Task statement: Excluding pictures, retype the line with "730x613 pixels." and each line that follows it to the end of the data below, word for word.
+===+
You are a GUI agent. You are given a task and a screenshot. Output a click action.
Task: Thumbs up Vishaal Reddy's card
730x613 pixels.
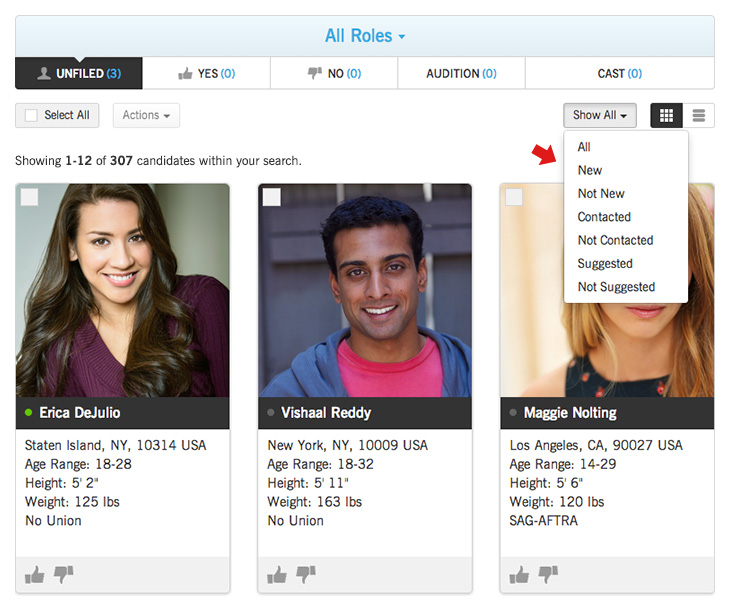[x=277, y=575]
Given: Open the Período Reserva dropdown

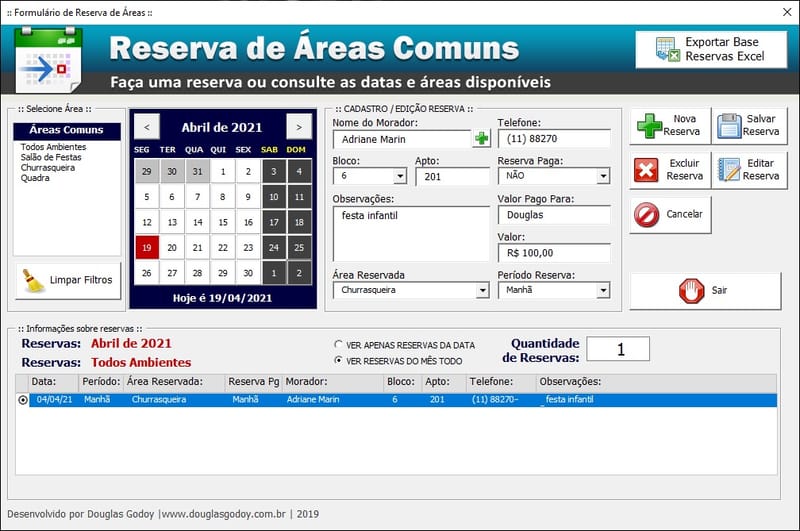Looking at the screenshot, I should click(603, 291).
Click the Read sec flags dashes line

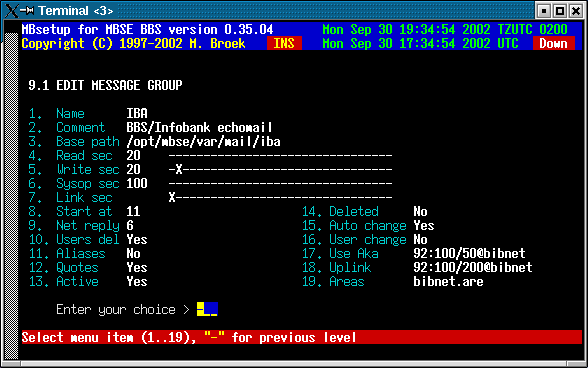click(280, 156)
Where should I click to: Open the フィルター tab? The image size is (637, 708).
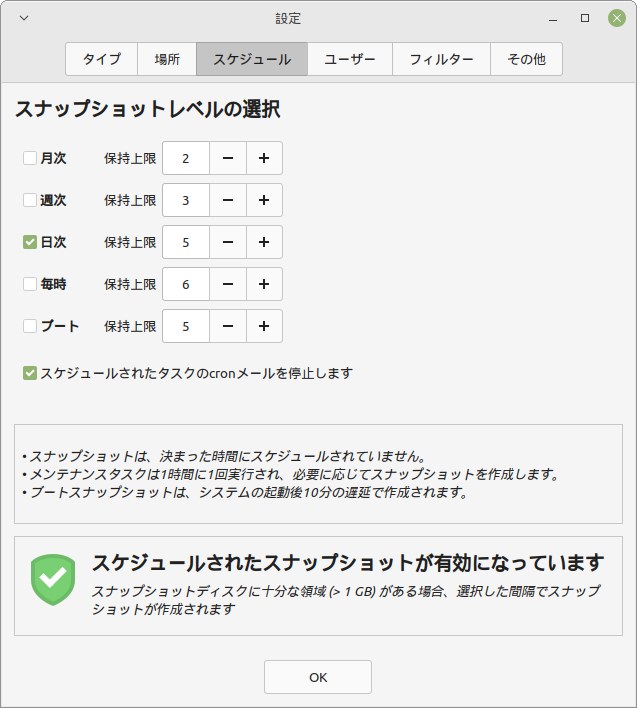tap(441, 59)
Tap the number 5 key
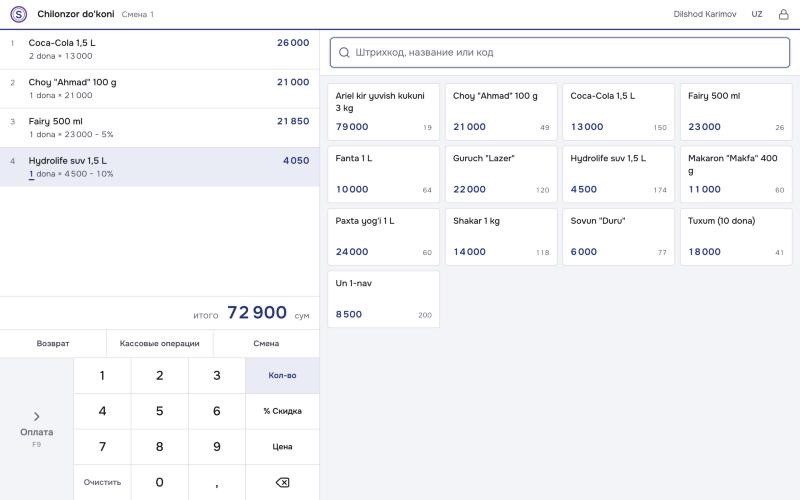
+===+
Written reply:
730x613 pixels.
[x=277, y=575]
Given: Open the Período Reserva dropdown

Looking at the screenshot, I should click(603, 291).
Click the Read sec flags dashes line

click(280, 156)
Where should I click to: Open the フィルター tab? The image size is (637, 708).
tap(441, 59)
Tap the number 5 key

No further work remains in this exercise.